The first half hour passed in curious pondering -- what on earth would grind the flow of speeding cars on the highway to a complete halt? The second half hour was spent in anger and revolt over what our family, assembled in the car, termed "the usual Third World chaos" where even a cross-country highway is subject to congested traffic. Mom was getting extremely irritated and urging Dad to solve the situation. With her growing impatience to start driving off again, eager to arrive at the hotel where she would be able to take those darn shoes off, shower and head for tea and gateaux at the lakeside -- a legitimate concern by all means -- she was sure there was something that the head of the family, the one responsible for our happiness and well-being, could do. Dad looked quietly at the sky, in the direction of the sun. Signs of worry emerged on his face as the dimming sphere was about to set in the horizon, casting a growing darkness over the bleak, flat landscape. At this rate, he said, we would never get to the hotel before dark, and the prospect of driving at night with three females in the car, without any means of defence, on the Mexican highway, was drowning my father's face in a heavy frown. My sister and I had only one concern on our minds: a bathroom.
As the minutes flowed, we became more vocal. "I am not kidding Dad!! I need the bathroom NOW!!" Dad, of course, tried to divert the attention: every time we verbalised our physical agony he began singing a song, or suggested we play a word game, or mentioned our friends back in Cairo. He wondered how many decades it took for the rain to fill the crater of the extinct volcano that has now become the lake on which our destination hotel was built. "How many years do you think, Nadine?" Silence. "Ok. I understand. And Injy, can you take a guess?" "Dad, I will die RIGHT NOW if I don't get to a bathroom, and for God's sake, the last thing I need to hear about is rain and lakes and water."
Dad gave up. We had been sitting there for two and half hours now. Not even he could distract us anymore. But the worst part was that, since we did not know what brought this situation about, we also had no way of knowing how long it would last. Mom had fallen asleep an hour and a half after we stopped. Dad was probably contemplating what he would do in case of real trouble (at the beginning of the trip, by way of vivid car conversation, he had relayed to us what had happened to a colleague of his at the Ministry of Foreign Affairs when his wife and parents-in-law came to visit him in Mexico -- a gruesome tale involving lustful highwaymen, guns, and other terrible things that ended in calamity).
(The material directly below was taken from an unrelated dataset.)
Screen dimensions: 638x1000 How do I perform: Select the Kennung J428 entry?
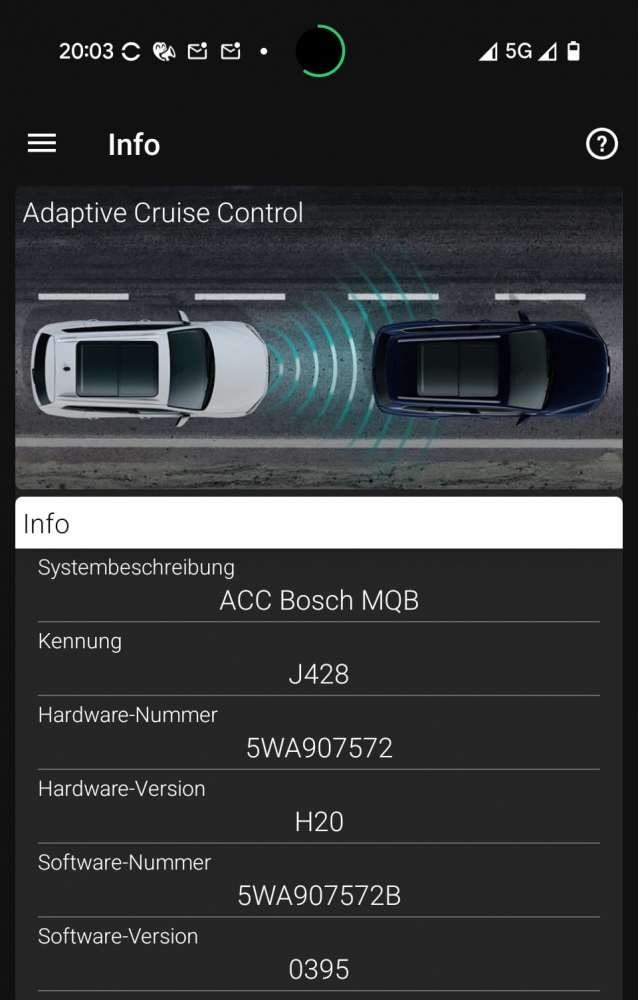coord(319,659)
I still have no idea what thoughts my sister entertained to keep bathroom images out of her mind, but I distinctly remember that I mentally conjured possibilities that would pale the predicament in which we found ourselves. The best way to forget being stuck with an exploding bladder was to think of how worse it could be. I thought of earthquakes. We had an earthquake almost every week in El Salvador, where we were residing back then. And how many times did we not jump out of bed in our nightgowns and ran down to the garden during an earthquake to find ourselves in the presence of driver, cook, gardener, maid and housekeeper (all in their nightgowns) exchanging greetings, and exclaiming "dios mio" as the earth rumbled beneath our feet? What if it were to happen now? What if the earth were to crack under these multitudes of cars, as it once did, inflicting a permanent scar that ran the length of our terrace's marbled floor? That was how I diverted my attention away from the tears now streaming down my contorted face. I was not crying. I interpreted this purely physical phenomenon as my bladder finding a release.
Finally, Dad spotted a man walking back to his car -- surely he must have some news. And he did. The man had left his eldest son behind the wheel and walked forward, adamant to find out what exactly was the problem. A group of workers from a nearby village were lying on the ground across the highway in protest against the new machinery delivered recently which resulted in a handful of their colleagues becoming "unnecessary" and losing their jobs.
Whether or not the man explained to the villagers that their terrible plight was not our fault I will never know, but within a few minutes I heard my Dad turning the car engine on and we were able to roll again. Granted, 15 minutes later my sister and I had to use a bathroom that even our scariest nightmares could not have produced, but at that point we were not willing to sacrifice our bladders, kidneys and mental health for such trivial considerations.